Spending Less, Loving More - The Cycle

>> Friday, February 13, 2015

In my compulsive spending mind, I think more about how I could spend my money and what I could spend it on, rather than do the responsible thing like, oh....I don't know....pay bills.

It's always the same story.  It's a vicious cycle.

Each pay period I tell myself that I will be responsible. I will track what I spend. I will not do any unnecessary shopping - which means staying out of the craft stores, book stores, clothing stores. Basically anywhere which requires me to pull out cash or my debit card. (I no longer have any credit cards - period.) But the debit card is just as bad. It's like using a credit card, but it's only using the cash you have on hand -- which is usually already earmarked for responsible things -- car payment, insurance, mortgage, etc.

But inevitably, the temptation kicks in and the urge grows so strong that it's literally hard to ignore that deep-seated need. And then the cycle begins. The mad dash to shop -- to buy things that I just don't need - all because I want it. I have to have it, although I don't know why. The euphoria of finding good deals. Of finding something I really like and instead of buying just one - I buy one of every basic color. At craft stores I'll buy supplies, telling myself all the while that it's a project that I'll get to. When in reality I've got LOTS of projects I'll "get to" sitting in my garage, my laundry room, on my living room floor.

But then there's the other side. The downside once the binge is over. The buyer's remorse that sets in. The guilt that eats me up inside. The negative self-talk that I go through over and over and over. And it's always the same.
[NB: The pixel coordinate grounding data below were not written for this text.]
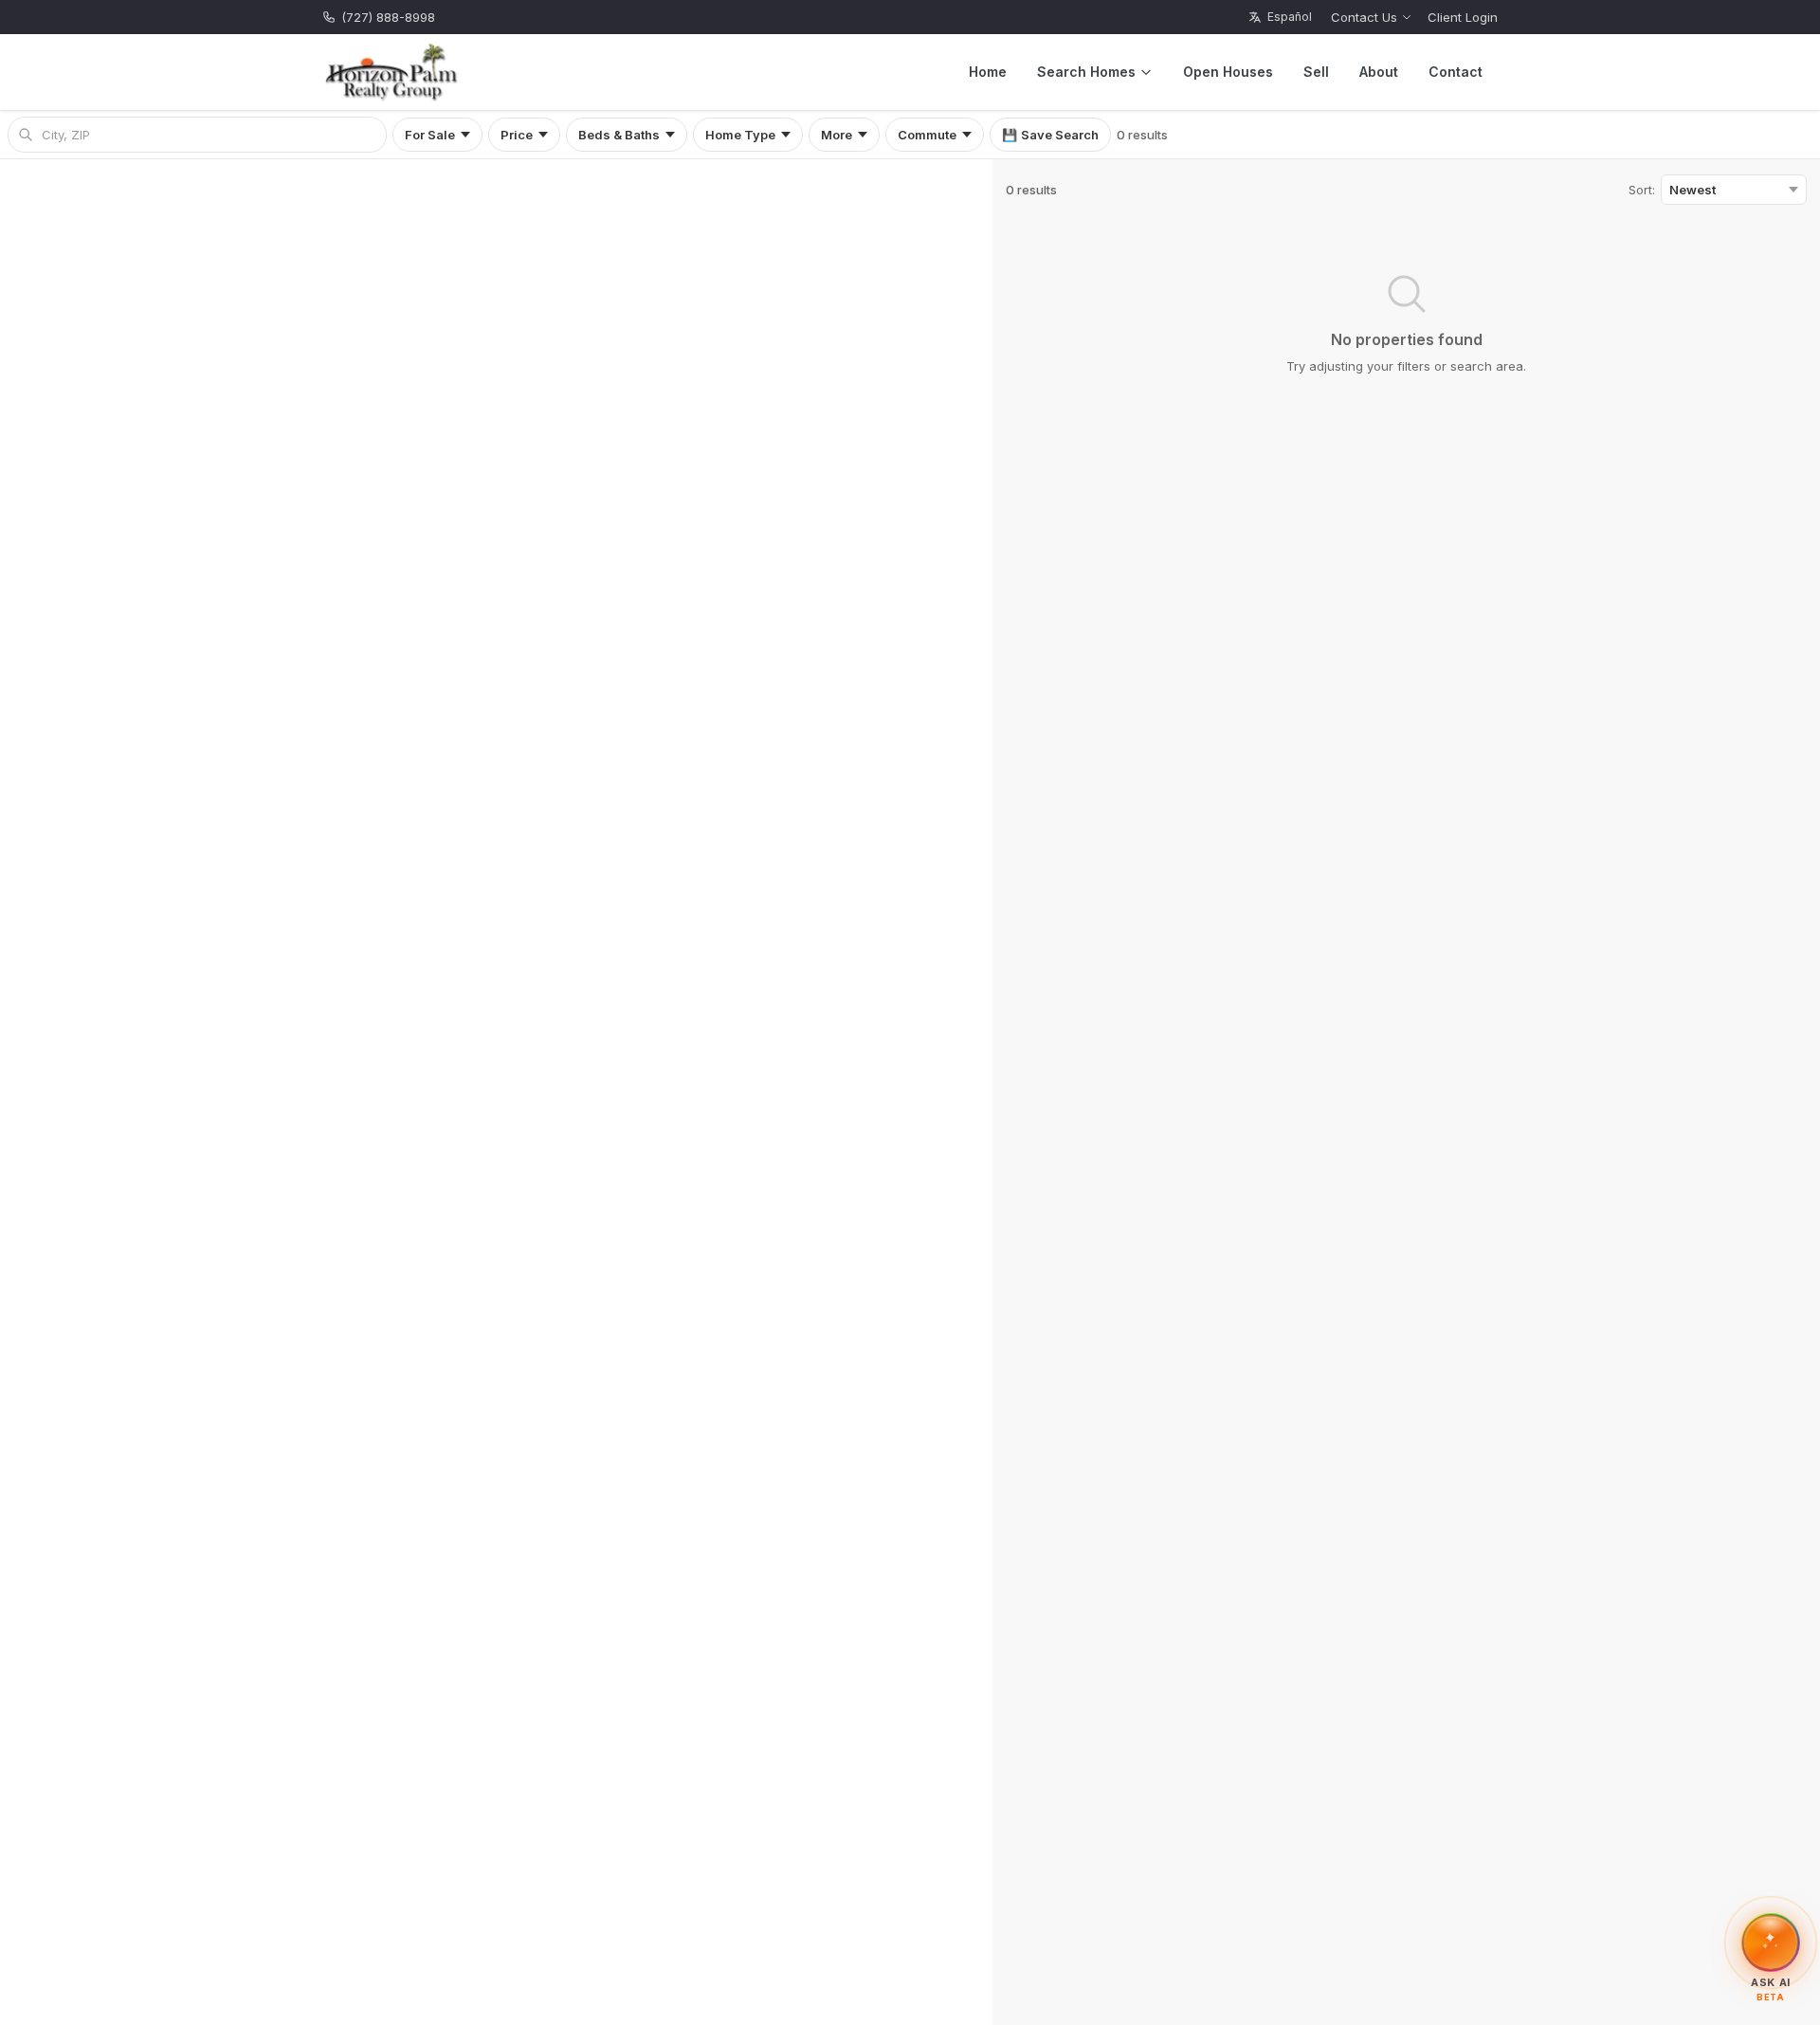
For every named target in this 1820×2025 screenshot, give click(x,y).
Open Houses (1228, 72)
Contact (1456, 72)
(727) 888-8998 (388, 17)
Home (988, 72)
"You're so stupid. How could you do that again"

"You just have no self-control."

"You're useless and worthless. If you can't control this, then no wonder your life is so screwed up."

"You're such a disappointment to everyone."

And then once I finish that conversation, I just tell myself that I'll "make it right" by taking some stuff back. Completing the cycle. At least until it starts all over again.

So we have -- the urge, the act, the euphoria, the remorse, the guilt, the self-hatred, the return (act of contrition).

In the midst of all this, I would try to hide my spending. Trying to stay one step ahead. Trying to detour my husband from wanting to spend money -- usually on stuff for the house. I'd get angry when he'd want to spend money on a 6-pack or go to Happy Hour. I recognize that as displaced anger. Anger towards him, when I'm internally angry with myself.

In Debtors Anonymous, we are taught to immediately start tracking our spending and to take it one day at a time. In my case, it has to be one hour at a time. We are also encouraged to be held accountable - which is where this blog and FB page comes in.

By writing and sharing, I am holding myself accountable. And just for today, I will take it one hour at a time.